The Client acknowledges that Nudge It Budge It Move It shall not be liable to the Client for any pure economic loss, loss of profit, loss of business, depletion of goodwill or otherwise – whether direct, indirect or consequential – or any claims for consequential compensation however caused which arise in connection with this Agreement and the provision of the Services.
13.0 Sub Leasing
The Client agrees not to sub lease any site or sell on any leads gained from any site promoted or developed by Nudge It Budge It Move It.
14.0 Marketing
The Client agrees to allow its business or company and product(s) name and / or branding to be used in marketing activity undertaken by Nudge It Budge It Move It. Any request to refuse the use of names or branding needs to be made in writing.
15.0 Intellectual Property
All rights over research, methodology, proposals and documentation produced in relation to the project(s) remain with Nudge It Budge It Move It whether they exist with the Client or Nudge It Budge It Move It.
16.0 Variation
No variation of this Agreement will be valid unless it is in writing and signed by the authorised representatives of the parties.
17.0 Assignment
Nudge It Budge It Move It may assign its rights or obligations under the Agreement or any part of them, to any person, firm or company.

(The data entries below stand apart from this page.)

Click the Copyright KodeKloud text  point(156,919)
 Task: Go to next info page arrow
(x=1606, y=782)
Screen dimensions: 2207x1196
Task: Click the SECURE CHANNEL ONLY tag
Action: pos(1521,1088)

The Client is not entitled to assign its rights or obligations under the Agreement, or any part of them, without the express written consent of Nudge It Budge It Move It.
18.0 Severability
If any provision of this Agreement is found by any court or body of competent jurisdiction to be wholly or partly invalid, illegal, void, unenforceable or unreasonable, it shall to the extent of that invalidity, illegality, voidness, unenforceability or unreasonableness be deemed to be severed from the Agreement and the remainder of the provision and Agreement shall continue in full force.
19.0 Waiver
Any failure or delay by Nudge It Budge It Move It to enforce any provision of this Agreement shall not be construed as a waiver of any of its rights under the Agreement and any waiver of any breach by the Client shall not be considered a waiver of any subsequent breach or default by the Client.
20.0 Third Parties
The parties to this Agreement do not intend that any provision shall be enforceable by any person not party to it by virtue of the Contracts (Rights of Third Parties) Act 1999.
21.0 Governing Law
The formation, existence and performance of this Agreement is governed by the Laws of England andWalesand the parties irrevocably submit to the exclusive jurisdiction of the Courts of England andWales.
22.0 Notices
Any notices to be sent under this Agreement should be sent in writing to the address of the other party as listed at the start of this Agreement (or as notified to the parties from time to time) and shall be deemed delivered two working days after posting (excluding bank holidays) if sent by post or on the day of delivery if delivered by hand.
23.0 Entire Agreement
These terms and conditions and the purchase order (if any) shall constitute the entire agreement between the parties, and any statements, representations or warranties made orally prior to the formation of the Agreement do not form part of the Agreement unless an authorised representative of Nudge It Budge It Move It specifically confirms the same in writing when the Agreement is entered into.
24.0 Agreement
The Client understands and agrees to the above provisions and wishes to engage Nudge It Budge It Move It to provide the Services.
24.1
The Contract shall be governed by English & Welsh Law and parties submit to the exclusive jurisdiction of the English & Welsh Courts.
Full Terms and Conditions available on request.